Das von sambischen Fischern 1258 als Ruse-moter gegründete Dorf entwickelte sich zu einem deutschen Badeort namens Rauschen. Nach dem Zweiten Weltkrieg wechselte der Ort 1947 zu Russland und erhielt den Namen Swetlogorsk.
Der Wasserturm aus dem frühen 20. Jahrhundert steht im Ortskern und dient heute als Aussichtspunkt und Sonnenuhr. Das Gebäude zeigt die Architektur der deutschen Kurortzeit, die das Stadtbild noch heute prägt.
Eine Seilbahn verbindet den Strandbereich mit der oberen Stadtebene und überwindet dabei den Höhenunterschied von etwa 40 Metern.
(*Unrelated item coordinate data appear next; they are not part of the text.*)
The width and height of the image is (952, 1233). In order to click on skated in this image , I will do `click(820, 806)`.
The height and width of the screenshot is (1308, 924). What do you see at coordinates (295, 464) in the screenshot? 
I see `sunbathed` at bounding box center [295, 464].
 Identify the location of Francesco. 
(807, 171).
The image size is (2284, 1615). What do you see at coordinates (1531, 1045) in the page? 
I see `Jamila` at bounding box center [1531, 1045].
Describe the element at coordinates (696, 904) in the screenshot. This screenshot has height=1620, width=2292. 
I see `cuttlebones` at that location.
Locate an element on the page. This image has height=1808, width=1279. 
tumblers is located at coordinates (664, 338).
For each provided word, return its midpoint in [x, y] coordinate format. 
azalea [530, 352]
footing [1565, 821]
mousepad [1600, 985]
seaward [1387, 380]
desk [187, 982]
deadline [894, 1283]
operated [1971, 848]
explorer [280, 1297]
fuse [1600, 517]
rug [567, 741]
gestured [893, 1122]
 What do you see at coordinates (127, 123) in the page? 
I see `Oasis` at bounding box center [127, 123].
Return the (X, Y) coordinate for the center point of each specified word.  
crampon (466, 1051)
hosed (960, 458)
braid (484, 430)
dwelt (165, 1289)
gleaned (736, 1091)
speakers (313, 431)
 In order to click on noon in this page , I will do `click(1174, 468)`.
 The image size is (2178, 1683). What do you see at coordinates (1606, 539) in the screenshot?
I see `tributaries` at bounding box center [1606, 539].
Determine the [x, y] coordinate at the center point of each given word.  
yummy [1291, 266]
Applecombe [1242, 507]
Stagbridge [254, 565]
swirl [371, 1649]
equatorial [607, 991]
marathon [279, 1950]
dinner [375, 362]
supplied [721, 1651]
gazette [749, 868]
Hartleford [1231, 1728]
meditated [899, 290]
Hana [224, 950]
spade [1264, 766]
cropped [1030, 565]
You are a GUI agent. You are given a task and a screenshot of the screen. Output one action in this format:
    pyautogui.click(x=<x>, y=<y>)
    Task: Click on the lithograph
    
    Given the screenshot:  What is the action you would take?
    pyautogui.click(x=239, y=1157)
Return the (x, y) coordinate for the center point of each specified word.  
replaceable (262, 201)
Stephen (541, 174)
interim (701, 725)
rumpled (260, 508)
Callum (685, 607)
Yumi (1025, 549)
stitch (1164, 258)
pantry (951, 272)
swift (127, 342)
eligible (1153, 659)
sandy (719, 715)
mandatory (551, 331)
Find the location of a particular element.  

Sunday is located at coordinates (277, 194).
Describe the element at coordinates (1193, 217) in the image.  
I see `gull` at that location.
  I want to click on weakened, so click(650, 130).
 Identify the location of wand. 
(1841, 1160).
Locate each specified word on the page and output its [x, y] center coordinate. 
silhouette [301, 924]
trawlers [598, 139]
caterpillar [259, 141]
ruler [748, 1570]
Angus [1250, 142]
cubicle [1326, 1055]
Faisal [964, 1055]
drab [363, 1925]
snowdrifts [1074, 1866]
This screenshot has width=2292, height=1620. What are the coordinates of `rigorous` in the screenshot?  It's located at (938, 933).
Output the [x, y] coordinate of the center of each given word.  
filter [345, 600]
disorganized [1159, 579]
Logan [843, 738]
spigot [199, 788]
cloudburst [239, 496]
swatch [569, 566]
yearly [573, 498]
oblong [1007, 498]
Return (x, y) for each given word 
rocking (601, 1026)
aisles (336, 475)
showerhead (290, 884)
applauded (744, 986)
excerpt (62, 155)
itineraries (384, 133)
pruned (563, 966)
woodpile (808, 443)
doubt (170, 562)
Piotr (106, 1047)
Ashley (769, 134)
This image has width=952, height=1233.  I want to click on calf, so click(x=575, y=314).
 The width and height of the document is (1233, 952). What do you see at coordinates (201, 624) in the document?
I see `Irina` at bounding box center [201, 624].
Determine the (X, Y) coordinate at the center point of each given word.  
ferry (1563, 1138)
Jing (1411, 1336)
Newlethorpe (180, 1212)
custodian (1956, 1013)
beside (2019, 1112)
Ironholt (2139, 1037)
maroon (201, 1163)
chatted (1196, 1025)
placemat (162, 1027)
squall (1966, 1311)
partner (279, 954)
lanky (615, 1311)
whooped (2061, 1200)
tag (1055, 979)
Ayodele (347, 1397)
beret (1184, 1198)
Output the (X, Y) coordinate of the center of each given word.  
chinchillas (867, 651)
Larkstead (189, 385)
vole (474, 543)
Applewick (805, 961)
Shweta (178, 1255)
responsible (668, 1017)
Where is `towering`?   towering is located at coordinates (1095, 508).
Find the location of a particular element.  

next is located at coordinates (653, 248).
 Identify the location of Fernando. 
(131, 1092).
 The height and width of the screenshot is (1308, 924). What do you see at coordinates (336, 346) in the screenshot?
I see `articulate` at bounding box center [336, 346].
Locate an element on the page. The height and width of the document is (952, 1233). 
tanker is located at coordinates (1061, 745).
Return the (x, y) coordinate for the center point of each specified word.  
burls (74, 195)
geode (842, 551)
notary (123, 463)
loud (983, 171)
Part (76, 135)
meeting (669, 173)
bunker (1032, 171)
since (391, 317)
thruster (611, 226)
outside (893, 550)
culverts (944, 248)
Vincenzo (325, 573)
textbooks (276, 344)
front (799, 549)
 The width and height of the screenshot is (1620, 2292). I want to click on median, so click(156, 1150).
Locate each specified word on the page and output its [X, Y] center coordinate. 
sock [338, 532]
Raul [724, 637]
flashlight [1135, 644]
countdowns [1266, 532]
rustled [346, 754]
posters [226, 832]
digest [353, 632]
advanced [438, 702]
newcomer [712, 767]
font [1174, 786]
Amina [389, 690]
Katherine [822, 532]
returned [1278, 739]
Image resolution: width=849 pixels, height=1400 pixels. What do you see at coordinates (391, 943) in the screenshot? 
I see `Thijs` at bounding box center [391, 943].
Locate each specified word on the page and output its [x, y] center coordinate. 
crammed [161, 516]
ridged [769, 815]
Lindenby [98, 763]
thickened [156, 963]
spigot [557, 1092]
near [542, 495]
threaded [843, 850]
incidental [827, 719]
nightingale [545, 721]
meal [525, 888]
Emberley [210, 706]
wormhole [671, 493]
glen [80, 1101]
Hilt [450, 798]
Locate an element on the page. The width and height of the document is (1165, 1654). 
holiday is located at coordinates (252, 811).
Die meisten Wege im oberen Teil führen durch Kiefernwälder mit regelmäßigen Abzweigungen zu Aussichtspunkten.
Die Stadt ist das einzige russische Mitglied im internationalen Cittaslow-Netzwerk, das sich für Lebensqualität in kleineren Orten einsetzt. Diese Zugehörigkeit spiegelt sich in den weitläufigen Grünflächen und der ruhigen Bebauungsstruktur wider.